Though groundbreaking for the American homosexual male on TV, Bravo’s Queer Eye for the Straight Guy , is not however introducing any aesthetic attention to our society that isn’t already there. From shows like Trading Spaces on The Learning Channel or a consistent run for the past decade of makeover madness on talk shows, to the atmosphere of a trendy Starbucks, we experience daily life through our senses, through seeing, feeling, hearing—the components of aesthetics and the components defended by New York Times columnist Virginia Postrel.
In the former editor of Reason’s first book, The Future and Its Enemies, she quoted the assertion by a senior vice president of The Walt Disney Company that people “want a human-centered world of rich texture, warm colors, and sweet-smelling plants.” A foreshadowing of The Substance of Style? According to an interview with The Atlantic Monthly posted on Postrel’s site, Substance is not a sequel, but it certainly develops the Disney’s VP’s point (and develops it, and develops it, and develops it . . . ).
The Substance of Style
How the Rise of Aesthetic Value Is Remaking Commerce, Culture, & Consciousness
Despite her tendency to reiterate, Postrel’s point that style, design, surface—aesthetics—are valuable in and of themselves is nonetheless a sound argument and an interesting blow to the critics of all that shines. Those critics who deem the adornment of a person, place or object as inauthentic, something that merely adds disguise and trickery fail to recognize what a tap of the pretty stick adds to the function of something. Postrel maintains that it adds pleasure and, “pleasure is as real as meaning or usefulness, and its value is as subjective.”
In a capitalist market of ever-competing products (computers, cell phones, vehicles) with the latest technologies, there is only an indecipherable difference in quality of function these days. The real difference is in appearance or texture, smell or listening pleasure. That very idea suggests style is substantial. Not to mention that for better or worse, we are judged on our appearance; this in itself makes aesthetics meaningful.
Postrel claims that the age-old moral-of-the-story that looks are meaningless passed on from parent to child is in effect harmful: “When a father tells his teenage daughter that looks are ‘meaningless,’ he’s not assuring her that she’s attractive or will become so over time. He is saying she is loved and valued for her other traits, regardless of how she looks—a loving but irrelevant affirmation.” It also reinforces the unfortunate notion that a person is either pretty and dumb or ugly and smart but never pretty and smart. (Not that this notion hasn’t gotten a boost from Jessica Simpson and Nick Lachey’s reality show any time recently.) Postrel continues to say that the teenager’s looks are important to her and fail to match her sense of who she is. When a child feels inferior as a student, musician, or ballplayer, “we coach them on how to build on their natural gifts. Yet somehow we believe that looks are different, that appearance must be worth everything or nothing.”

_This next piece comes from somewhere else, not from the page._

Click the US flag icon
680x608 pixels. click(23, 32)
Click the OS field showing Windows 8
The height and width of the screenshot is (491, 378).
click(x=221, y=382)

Careful not to suggest that an authority dictates the aesthetic imperative, nor that it is unlimited under the auspices of artistic licensing, Postrel devotes an entire chapter to the boundaries of design. Rightly so, she suggests a balance exists between the extreme of a world of “anything goes” and the extreme of design tyranny. As in other areas of the book, Postrel writes directly to the aesthetically shy and questioning, a.k.a. the critics fearing a future so focused on style mandates that the sci-fi picture of universal outfits and universal décor becomes reality. Instead, she offers the idea of “aesthetic identity—I like that. I’m like that—is more specific and personal than ‘that’s attractive’.” In other words, the growth of aesthetics and aesthetic options begets the growth for individual choice, invoking less of a universal “beauty” and more of a personal attraction.
The Substance of Style lacks a little substance of text, in the explanation of the inherent nature of our draw towards the aesthetic. The preface suggests that “maybe our desires for impractical decoration and meaningless fashion don’t come from Madison Avenue after all. Maybe our relation to aesthetic value is too fundamental to be explained by commercial mind control.” Subtleties throughout the book illustrate that this drive for improvement in aesthetic expression is as natural as the drive for improvement in anything, and aesthetics express who we are and with whom we want to be grouped. Just exactly why aesthetics are innate to humans warrants more discussion.